From the little that’s known, human error likely played a role, raising questions about a chronic shortage of air traffic controllers and pilots. Authorities may also be looking at coordination between military and civilian aviation.

An Army UH-60 Black Hawk helicopter carrying three soldiers apparently plowed into the tail of a Bombardier CRJ-700 jet out of Wichita as it was less than a mile from landing at Reagan National Airport. The flaming remains of both aircraft tumbled a few hundred feet into the shallow, icy river.

The passenger jet, which was operated by regional carrier PSA Airlines on behalf of American Airlines, had 64 people on board, and police boats have already recovered 27 bodies. The last aircraft tragedy this deadly in the United States was the Colgan Air crash in New York state in 2009.

The helicopter may have taken off from a military base near the airport. In a grainy video from the Kennedy Center, a smaller light, presumably the helicopter, can be seen overtaking the brighter light of the plane, both of them flying low to the ground. The two collide in a massive explosion, splitting into several burning fragments.

A few minutes before arrival, air traffic control asked the American Airlines flight if it could land on runway 33, a shorter runway. The pilots said yes, apparently switching runways during their approach. Some have wondered whether this change in flight path could have caught the Black Hawk off guard.

But retired Air Force Brigadier General John Teichert told NewsNation television that this shouldn’t have caused a crash. “I think that while they would have been told to switch runways, it’s not this aggressive maneuver in a regional jet that would prompt them to reposition and be a surprise to the Black Hawk,” he said.

Eighty percent of aviation accidents worldwide can be attributed to human error, and that is a prime candidate in this case, Marco Chan, a former pilot who now heads pilot programs at Buckinghamshire New University, told WIRED.

“Perhaps safety protocols, human factors were at play,” he says. “I don’t like to draw conclusions early on. In general, globally, after the pandemic, while the passenger number has bounced back quite a bit, I don’t think the workforce number has caught up, in every aspect of aviation.”
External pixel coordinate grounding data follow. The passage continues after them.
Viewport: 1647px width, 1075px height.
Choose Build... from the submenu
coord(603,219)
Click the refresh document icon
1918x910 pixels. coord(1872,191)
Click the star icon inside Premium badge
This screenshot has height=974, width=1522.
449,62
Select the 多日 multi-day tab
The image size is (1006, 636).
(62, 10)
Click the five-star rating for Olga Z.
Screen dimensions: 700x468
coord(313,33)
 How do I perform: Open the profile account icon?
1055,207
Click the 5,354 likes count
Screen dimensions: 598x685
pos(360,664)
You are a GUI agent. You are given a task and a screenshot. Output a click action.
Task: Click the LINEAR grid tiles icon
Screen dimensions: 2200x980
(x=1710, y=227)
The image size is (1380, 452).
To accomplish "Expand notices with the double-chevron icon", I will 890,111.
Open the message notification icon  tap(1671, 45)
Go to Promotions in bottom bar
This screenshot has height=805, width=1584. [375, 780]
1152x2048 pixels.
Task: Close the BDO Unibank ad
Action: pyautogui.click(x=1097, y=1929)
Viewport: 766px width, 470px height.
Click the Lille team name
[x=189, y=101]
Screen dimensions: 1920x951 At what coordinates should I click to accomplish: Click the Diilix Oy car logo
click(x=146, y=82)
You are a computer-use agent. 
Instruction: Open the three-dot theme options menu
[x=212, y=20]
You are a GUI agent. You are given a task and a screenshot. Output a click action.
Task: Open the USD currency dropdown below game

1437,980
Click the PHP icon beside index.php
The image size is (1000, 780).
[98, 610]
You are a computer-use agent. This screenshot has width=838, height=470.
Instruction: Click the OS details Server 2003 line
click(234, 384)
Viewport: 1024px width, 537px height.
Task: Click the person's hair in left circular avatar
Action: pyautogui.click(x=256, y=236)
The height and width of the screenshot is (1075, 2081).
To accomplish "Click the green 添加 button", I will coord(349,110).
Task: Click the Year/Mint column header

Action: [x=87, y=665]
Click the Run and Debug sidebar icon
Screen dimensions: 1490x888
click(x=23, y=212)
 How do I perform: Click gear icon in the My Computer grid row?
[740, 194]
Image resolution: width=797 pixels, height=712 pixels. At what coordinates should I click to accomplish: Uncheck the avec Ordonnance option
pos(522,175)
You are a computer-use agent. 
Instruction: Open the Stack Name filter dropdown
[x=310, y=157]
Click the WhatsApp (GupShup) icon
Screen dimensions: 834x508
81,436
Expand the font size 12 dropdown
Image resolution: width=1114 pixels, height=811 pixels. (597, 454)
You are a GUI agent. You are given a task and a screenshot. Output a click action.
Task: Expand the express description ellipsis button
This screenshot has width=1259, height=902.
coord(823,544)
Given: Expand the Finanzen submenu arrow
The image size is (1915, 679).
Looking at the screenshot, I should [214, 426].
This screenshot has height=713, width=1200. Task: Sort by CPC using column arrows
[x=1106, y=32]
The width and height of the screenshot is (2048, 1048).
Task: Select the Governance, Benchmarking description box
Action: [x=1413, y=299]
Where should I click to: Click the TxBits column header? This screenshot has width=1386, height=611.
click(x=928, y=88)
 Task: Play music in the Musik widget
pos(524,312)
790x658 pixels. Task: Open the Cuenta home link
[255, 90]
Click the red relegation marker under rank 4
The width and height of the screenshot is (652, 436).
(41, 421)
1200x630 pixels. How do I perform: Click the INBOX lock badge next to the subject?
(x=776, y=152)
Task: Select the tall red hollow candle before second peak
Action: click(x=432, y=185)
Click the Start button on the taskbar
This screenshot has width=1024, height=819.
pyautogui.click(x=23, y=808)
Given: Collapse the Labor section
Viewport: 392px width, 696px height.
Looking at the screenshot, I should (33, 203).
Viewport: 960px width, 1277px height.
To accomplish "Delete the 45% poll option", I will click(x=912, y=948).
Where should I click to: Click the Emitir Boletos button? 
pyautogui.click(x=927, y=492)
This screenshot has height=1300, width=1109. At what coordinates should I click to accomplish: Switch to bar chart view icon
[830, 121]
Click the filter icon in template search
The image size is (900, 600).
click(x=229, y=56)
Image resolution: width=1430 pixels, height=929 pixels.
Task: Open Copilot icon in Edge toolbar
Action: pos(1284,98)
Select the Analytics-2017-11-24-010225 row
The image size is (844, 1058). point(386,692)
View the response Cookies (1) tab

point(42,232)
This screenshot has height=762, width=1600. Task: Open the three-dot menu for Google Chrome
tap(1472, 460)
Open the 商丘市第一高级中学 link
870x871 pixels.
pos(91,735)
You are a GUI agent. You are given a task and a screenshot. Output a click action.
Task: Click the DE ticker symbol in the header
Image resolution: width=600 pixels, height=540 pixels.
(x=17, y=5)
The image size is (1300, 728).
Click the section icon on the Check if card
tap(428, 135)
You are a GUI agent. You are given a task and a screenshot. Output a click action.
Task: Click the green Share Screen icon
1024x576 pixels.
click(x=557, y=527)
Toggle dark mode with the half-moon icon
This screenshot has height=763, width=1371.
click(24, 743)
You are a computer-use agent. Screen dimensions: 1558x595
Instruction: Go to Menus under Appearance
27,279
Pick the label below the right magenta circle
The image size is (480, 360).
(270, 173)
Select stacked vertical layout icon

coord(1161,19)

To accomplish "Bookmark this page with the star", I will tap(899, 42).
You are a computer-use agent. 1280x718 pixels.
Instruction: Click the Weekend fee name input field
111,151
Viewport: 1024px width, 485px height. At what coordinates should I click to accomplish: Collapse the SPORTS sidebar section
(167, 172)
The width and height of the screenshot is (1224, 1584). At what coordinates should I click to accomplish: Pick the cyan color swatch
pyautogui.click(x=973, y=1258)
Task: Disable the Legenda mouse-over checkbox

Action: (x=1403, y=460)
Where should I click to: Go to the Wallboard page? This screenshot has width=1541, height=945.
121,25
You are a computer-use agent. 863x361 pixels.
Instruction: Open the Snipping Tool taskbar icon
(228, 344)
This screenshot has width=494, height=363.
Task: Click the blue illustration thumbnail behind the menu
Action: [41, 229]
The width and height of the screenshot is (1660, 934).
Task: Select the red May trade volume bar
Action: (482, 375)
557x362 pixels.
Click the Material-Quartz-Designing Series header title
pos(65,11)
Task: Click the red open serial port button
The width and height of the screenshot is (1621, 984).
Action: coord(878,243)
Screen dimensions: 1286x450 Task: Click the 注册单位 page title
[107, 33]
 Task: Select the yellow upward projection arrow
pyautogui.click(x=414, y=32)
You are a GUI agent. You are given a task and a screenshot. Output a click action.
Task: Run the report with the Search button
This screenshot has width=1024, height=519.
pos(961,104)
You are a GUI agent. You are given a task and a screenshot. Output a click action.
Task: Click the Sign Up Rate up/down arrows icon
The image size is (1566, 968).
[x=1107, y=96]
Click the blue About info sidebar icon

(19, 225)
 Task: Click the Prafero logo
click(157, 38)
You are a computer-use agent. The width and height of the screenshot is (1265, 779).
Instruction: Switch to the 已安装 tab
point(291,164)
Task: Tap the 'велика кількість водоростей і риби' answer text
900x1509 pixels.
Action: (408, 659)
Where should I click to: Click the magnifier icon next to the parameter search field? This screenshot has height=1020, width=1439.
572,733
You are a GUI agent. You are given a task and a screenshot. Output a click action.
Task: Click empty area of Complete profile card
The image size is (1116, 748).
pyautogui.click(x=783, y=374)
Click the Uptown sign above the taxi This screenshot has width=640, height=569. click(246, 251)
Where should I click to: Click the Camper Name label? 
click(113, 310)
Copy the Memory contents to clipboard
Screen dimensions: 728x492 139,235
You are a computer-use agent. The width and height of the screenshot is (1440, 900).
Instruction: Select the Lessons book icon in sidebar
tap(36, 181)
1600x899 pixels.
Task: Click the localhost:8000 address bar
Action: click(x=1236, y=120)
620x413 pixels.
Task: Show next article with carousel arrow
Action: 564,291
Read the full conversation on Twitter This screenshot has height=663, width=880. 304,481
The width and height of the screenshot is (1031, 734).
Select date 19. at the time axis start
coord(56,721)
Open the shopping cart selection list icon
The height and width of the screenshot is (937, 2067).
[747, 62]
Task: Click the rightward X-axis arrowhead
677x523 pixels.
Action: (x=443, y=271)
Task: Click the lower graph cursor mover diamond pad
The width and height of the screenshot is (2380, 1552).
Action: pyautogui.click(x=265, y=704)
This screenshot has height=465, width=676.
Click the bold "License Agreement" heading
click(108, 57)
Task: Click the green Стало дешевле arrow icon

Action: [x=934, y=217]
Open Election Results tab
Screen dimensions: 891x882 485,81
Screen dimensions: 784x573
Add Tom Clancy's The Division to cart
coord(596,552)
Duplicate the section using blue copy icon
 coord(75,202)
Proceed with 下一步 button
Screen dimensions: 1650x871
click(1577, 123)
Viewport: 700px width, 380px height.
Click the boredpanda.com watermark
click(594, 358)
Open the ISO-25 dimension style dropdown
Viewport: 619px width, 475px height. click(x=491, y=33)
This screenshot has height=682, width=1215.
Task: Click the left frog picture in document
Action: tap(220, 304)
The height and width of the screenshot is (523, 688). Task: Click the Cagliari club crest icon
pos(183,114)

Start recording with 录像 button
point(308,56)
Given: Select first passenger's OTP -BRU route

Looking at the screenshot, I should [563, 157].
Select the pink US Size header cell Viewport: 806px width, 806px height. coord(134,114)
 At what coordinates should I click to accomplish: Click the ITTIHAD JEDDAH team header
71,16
Air traffic control asked the helicopter if it had seen the aircraft, and was told to “pass behind the CRJ,” which would have had the right of way unless the Black Hawk was on an urgent military mission. It’s not known if the helicopter responded.

Military flights sometimes operate on different radio frequencies than passenger flights, so the passenger jet’s crew may not have heard the tower radioing the Black Hawk. Or there may have been a jammed transmission: If more than one party on a channel are radioing at the same time, that can prevent others from hearing the whole conversation.